Un café, une facture et… la police
Le 16 mai 2022, dans les ruelles chatoyantes de Florence, se joue une scène qu’aucun amateur de café n’aurait pensé voir un jour : dans le petit établissement Ditta Artigianale, un client commande un décaféiné. Jusque-là, tout va bien. Il le savoure, se dirige ensuite, l’air sans doute détendu, vers la caisse. Patatras ! On lui réclame deux euros pour sa consommation. Deux euros le café ? L’Italien s’étrangle – mais pas à cause de la poudre de cacao – et voit rouge.
Ni une ni deux, l’amateur de café n’en reste pas là. Il compose le numéro de la police. L’affaire se corse : les agents débarquent, écoutent le récit écumant du client et décident d’agir. Résultat des courses : mille euros d’amende pour le gérant du café. Oui, une addition corsée pour ce dernier, qui décide alors de raconter sa mésaventure dans une vidéo partagée sur Instagram.
Affichage du prix : l’erreur qui coûte cher
Mais pourquoi une telle sanction ? La raison invoquée par la police semble anodine, mais s’avère décisive : le prix de l’expresso (ou du décaféiné, c’est selon) n’était pas affiché sur le menu, ce dernier étant planqué derrière le comptoir. Pour qui connaît l’importance du café en Italie, c’est loin d’être anodin. Car dans la Botte, le café, ce n’est pas seulement une boisson chaude, c’est un pilier. Un véritable monument national, que l’Italie cherche même à faire inscrire au patrimoine de l’Unesco.
Traditionnellement, l’expresso s’achète pour un euro, pas plus. Alors, payer deux euros pour son shot matinal, c’est, pour beaucoup, un peu fort de… café.
Un expresso deux fois plus cher : phénomène isolé ou nouveau standard ?
Ditta Artigianale affichait donc un tarif deux fois supérieur à la norme habituelle. C’est la source de la révolte du client, et de l’amende salée qui tombe derrière.
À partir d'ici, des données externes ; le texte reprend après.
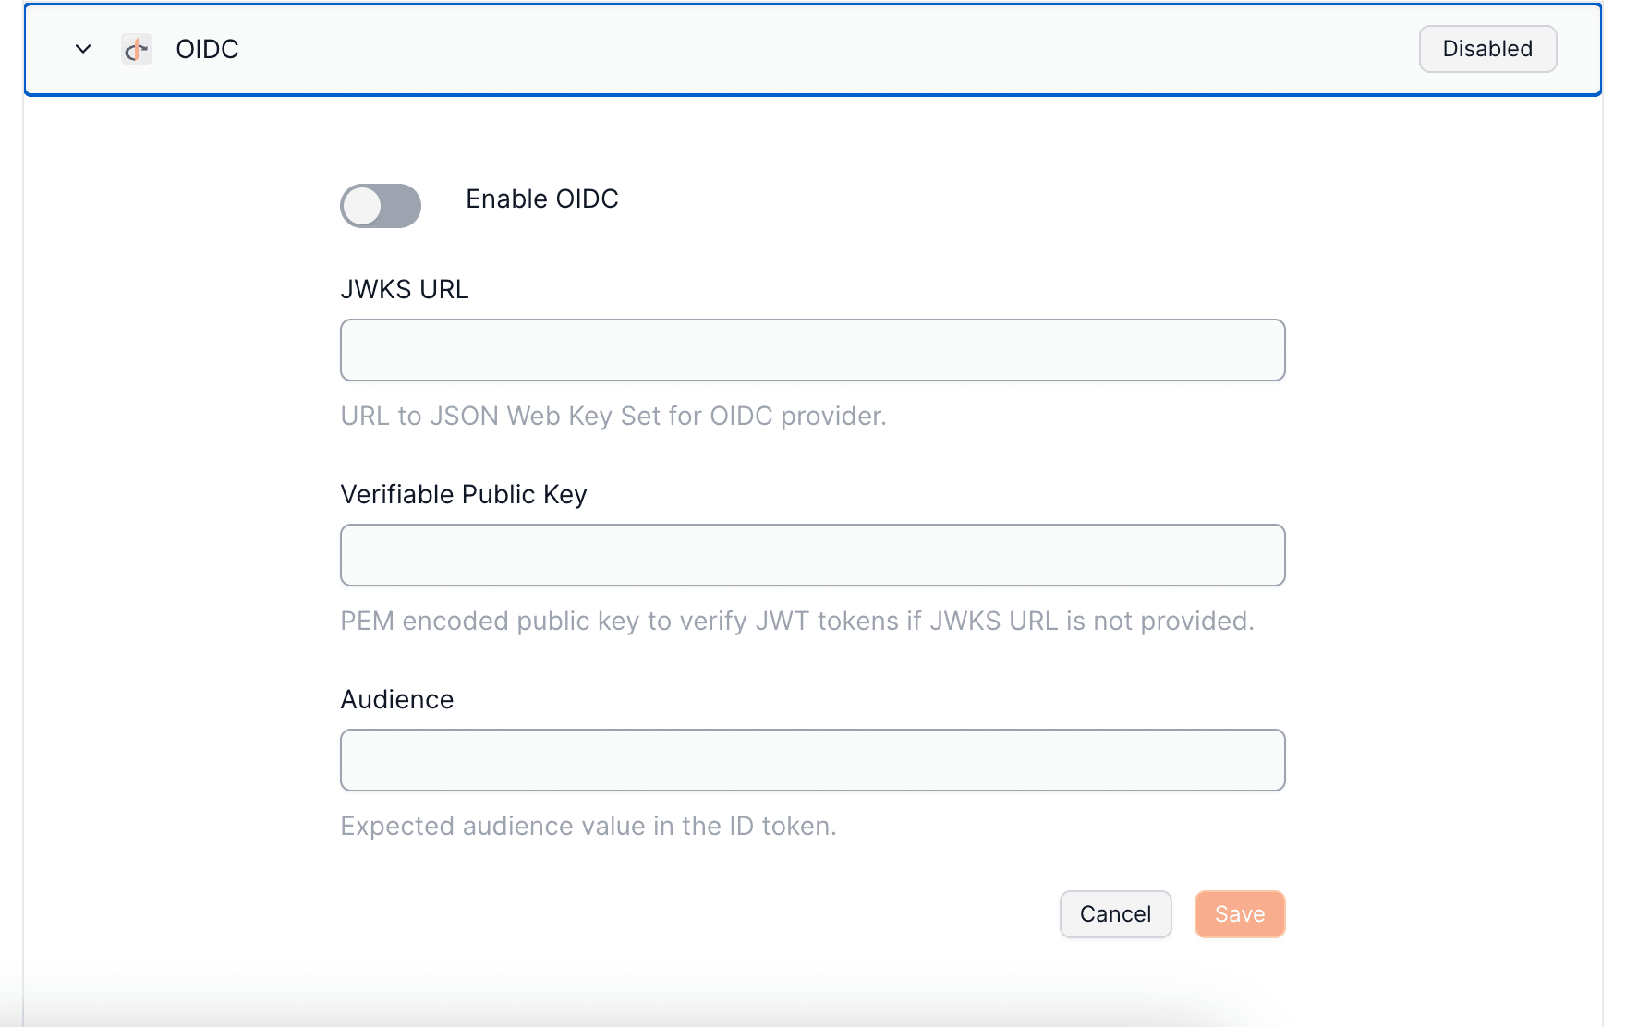1650x1027 pixels.
Task: Click the JWKS URL field label
Action: 405,289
Jugé excessif, ce prix pourrait pourtant n’être qu’un avant-goût (doux-amer) de l’avenir : selon une association de consommateurs de café, citée par le quotidien britannique The Guardian, le café à deux euros pourrait hélas devenir la nouvelle règle.
- Les effets d’une inflation galopante – +6,2 % en avril – jouent un rôle
- Les problèmes d’approvisionnement s’accumulent
- Les récoltes de café se font moins généreuses
Des difficultés qui pourraient faire passer le prix de l’expresso à 1,50 euro dès cette année.
Habitudes italiennes et choc des prix
Pour le gérant du café florentin, la réaction du client semble démesurée. D’après lui, il faudrait que les Italiens se fassent à l’idée de payer deux euros, voire plus, pour un expresso. Mais dans un pays où 30 millions d’expressos sont engloutis chaque jour, la pilule a du mal à passer. Après tout, voir son rituel quotidien chamboulé par une hausse de prix, c’est un peu comme se rendre compte qu’il manque la mousse sur son cappuccino : le drame est là, palpable.
Alors, jusqu’où grimpera le prix du café en Italie ? Pour l’instant, une certitude : si vous comptez déguster un expresso à Florence, ouvrez l’œil sur le menu – et gardez à portée de main le numéro de la police, au cas où la note vous semblerait décidément trop salée !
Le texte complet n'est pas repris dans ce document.